OS CUIDADOS DO GRAMADO DO MORUMBIS

Gramado é um ser vivo. Grama não é mato. Gramado de futebol é diferente de jardim, começando pela qualidade da grama. Pra você ter um futebol decente, precisa ter uma grama da família da bermuda. Você tem quatro características pelo menos. É começar a estudar para começar a trazer uma melhor densidade do gramado, velocidade de bola, estabilidade de piso. Você precisa cuidar do topsoil, é a base do gramado. É igual a estrutura de uma casa: ninguém vê. Nosso estádio é da década de 50 em um solo argiloso. Para ter uma respiração e um melhor rendimento, você precisa ter um pouco de areia e nesta quarta-feira (30) o Morumbi tem um banco de 30 a 35 cm de areia.

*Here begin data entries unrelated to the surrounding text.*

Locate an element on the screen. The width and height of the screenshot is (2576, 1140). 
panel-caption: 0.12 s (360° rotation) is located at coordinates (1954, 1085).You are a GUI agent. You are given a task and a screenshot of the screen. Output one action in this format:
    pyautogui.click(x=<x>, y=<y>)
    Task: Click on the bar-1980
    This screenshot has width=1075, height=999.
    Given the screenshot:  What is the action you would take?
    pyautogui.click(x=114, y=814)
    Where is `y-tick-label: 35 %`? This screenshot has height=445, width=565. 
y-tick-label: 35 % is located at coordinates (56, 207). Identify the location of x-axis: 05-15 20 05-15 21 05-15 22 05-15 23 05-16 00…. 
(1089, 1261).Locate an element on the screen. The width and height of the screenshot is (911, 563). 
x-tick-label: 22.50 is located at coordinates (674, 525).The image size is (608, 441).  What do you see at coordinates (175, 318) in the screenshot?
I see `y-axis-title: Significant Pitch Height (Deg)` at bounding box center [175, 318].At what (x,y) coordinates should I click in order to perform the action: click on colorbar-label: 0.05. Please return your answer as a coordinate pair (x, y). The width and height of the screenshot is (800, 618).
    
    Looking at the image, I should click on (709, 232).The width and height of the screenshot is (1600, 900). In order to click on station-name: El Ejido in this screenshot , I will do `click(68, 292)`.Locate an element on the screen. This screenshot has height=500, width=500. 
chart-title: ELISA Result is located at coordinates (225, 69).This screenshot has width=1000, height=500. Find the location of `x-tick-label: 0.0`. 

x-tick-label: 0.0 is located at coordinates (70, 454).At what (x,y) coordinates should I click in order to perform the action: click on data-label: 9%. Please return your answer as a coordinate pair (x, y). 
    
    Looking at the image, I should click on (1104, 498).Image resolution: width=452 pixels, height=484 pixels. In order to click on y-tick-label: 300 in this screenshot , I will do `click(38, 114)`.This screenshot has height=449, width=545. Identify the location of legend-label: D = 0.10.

A grama fala. Parece papo de louco, mas pra quem está ali ela fala a linguagem dela. O animal fala a linguagem dele, você sabe quando seu cachorro está com fome. A grama também. Ela mostra na aparência dela, se mudou a tonalidade do verde. Tiramos na sexta e vamos começar a plantar na segunda. Por quê? Exatamente para trabalhar o topsoil, esse é o segredo. Vamos colocar fósforo em forma de granulação, que vai ficar 55 horas sem grama, vai preparar para receber a grama que vai sofrer um pouco na viagem.

A maior dificuldade do gramado é a natureza. A grama é um dos bichos mais vagabundos do mundo. Por ela, fica deitada numa rede tomando água de coco. Sossegada. Você tem que equilibrar a água. A academia da grama é ter sede. Ela busca lá no lençol e isso é o exercício dela. Excesso de chuva é muito ruim. Depois se vem aquele sol, então, é fungo na certa. Tem que ficar ligado para colocar os herbicidas corretos, fazer um trabalho preventivo.

O que foge ao seu controle é a natureza do pássaro. Eles trazem coisas, é da natureza. Tem que dar valor às aves porque elas são termômetros. Tem quero-quero? Maravilhoso, ele é predador da pomba. A pomba é terrível, as fezes queimam o gramado. Se você vir um pica-pau, tenha certeza que você está com praga. Ele vem pegar. Se tem bem-te-vi, você fica feliz porque está equilibrado. Quando você vir uma revoada de andorinha em círculo, pode ter certeza que vem chuva. Ela faz isso para gerar o óleo para as asas dela ficarem protegidas da chuva.

NEM TODO SHOW PRECISA DE TROCA

No show que tivemos em setembro, o gramado tem 7.140m² e visto a produção o show tivemos que trocar 2 mil m² em forma de lego. Não tínhamos tempo hábil, já tínhamos jogo em seguida. Um show desse que ficamos 17 dias com o campo coberto, quando tiramos até estava verde, mas era só em cima. Apodrece, é um ser vivo. Isso dói muito. Gramado é como nós, é uma criança, depois vira adolescente e adulto. Isso é quem faz é o tempo. Esse gramado que estamos trocando está sendo feito há oito meses na fazenda e sendo tratado exatamente como tratamos no Morumbis. Existe uma tecnologia para tirar o gramado de lá e colocar aqui que chama ‘ready to play’. Você tem 12h entre enrolar a grama e desenrolar para evitar a fermentação. Quando ele chegar aqui, já tem oito meses de vida. Esse campo que estamos trocando nesta quarta-feira (30) estava começando a entrar na fase adulta. Agora, vamos começar toda a vida de novo.